Entries from a dataset
* * * * * * * * *
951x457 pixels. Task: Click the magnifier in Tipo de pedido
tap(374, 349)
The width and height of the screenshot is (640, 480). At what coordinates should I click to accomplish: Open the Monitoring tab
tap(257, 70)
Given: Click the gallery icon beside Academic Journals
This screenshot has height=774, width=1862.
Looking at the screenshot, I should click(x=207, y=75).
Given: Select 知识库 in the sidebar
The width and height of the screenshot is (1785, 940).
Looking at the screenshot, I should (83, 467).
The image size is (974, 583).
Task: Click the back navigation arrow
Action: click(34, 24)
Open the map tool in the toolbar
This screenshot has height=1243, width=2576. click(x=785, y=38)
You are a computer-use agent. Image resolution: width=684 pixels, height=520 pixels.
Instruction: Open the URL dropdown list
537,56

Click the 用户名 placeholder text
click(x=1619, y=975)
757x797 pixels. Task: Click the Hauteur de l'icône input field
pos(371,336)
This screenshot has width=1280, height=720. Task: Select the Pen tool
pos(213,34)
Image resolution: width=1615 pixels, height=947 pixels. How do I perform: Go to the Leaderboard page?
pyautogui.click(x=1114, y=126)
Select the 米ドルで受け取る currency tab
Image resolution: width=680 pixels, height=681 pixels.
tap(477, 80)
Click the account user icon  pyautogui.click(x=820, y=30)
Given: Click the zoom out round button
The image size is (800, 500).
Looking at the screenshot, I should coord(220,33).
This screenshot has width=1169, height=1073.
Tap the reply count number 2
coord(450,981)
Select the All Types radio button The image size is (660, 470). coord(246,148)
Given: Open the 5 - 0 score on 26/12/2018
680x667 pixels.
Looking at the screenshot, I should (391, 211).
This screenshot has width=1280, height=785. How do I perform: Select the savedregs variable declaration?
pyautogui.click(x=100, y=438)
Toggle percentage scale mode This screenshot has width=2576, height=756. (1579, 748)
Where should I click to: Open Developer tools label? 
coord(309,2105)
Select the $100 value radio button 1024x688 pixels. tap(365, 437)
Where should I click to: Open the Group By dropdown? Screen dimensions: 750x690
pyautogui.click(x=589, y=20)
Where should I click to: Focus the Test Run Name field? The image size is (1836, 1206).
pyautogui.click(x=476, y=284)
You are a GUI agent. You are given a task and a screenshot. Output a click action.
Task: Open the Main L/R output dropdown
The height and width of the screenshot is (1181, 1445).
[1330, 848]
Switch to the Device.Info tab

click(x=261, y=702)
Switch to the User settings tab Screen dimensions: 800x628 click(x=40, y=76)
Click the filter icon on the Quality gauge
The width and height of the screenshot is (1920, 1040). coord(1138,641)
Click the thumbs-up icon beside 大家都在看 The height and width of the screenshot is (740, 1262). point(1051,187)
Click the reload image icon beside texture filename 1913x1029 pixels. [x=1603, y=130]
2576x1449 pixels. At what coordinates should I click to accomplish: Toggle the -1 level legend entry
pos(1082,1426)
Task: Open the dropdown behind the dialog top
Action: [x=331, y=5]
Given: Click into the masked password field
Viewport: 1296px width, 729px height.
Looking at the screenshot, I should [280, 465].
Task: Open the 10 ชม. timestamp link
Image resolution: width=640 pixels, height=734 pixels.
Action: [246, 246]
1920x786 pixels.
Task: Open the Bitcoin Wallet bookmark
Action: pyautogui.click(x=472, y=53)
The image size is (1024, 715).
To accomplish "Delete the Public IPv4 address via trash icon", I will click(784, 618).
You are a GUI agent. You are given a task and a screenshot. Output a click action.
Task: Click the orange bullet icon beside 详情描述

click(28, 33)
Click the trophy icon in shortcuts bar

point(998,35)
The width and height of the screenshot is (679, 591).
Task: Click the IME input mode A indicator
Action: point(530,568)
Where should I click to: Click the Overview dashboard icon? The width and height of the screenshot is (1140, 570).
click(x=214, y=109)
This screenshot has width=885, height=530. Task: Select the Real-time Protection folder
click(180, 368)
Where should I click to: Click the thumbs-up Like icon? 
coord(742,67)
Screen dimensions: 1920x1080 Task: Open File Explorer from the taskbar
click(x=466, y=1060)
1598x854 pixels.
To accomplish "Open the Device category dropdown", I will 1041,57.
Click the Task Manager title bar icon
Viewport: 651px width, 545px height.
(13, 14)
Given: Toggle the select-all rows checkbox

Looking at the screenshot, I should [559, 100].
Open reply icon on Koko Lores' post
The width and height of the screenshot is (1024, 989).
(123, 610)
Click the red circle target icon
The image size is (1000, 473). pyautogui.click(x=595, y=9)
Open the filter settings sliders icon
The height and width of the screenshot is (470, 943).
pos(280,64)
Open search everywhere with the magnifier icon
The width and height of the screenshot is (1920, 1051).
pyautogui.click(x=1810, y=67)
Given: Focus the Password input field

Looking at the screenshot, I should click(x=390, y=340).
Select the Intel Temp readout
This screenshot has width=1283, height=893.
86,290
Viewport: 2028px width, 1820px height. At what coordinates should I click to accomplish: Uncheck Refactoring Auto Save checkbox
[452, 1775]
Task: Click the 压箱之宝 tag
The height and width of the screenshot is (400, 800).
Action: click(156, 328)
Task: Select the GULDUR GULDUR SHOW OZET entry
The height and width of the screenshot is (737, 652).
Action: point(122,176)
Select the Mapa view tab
* * * * * * * * *
Copy the lines above word for word, beginning with the line that contains "Click the red circle target icon" and continuing through the line that contains "pyautogui.click(x=1810, y=67)".

Click the red circle target icon
The image size is (1000, 473). pyautogui.click(x=595, y=9)
Open the filter settings sliders icon
The height and width of the screenshot is (470, 943).
pos(280,64)
Open search everywhere with the magnifier icon
The width and height of the screenshot is (1920, 1051).
pyautogui.click(x=1810, y=67)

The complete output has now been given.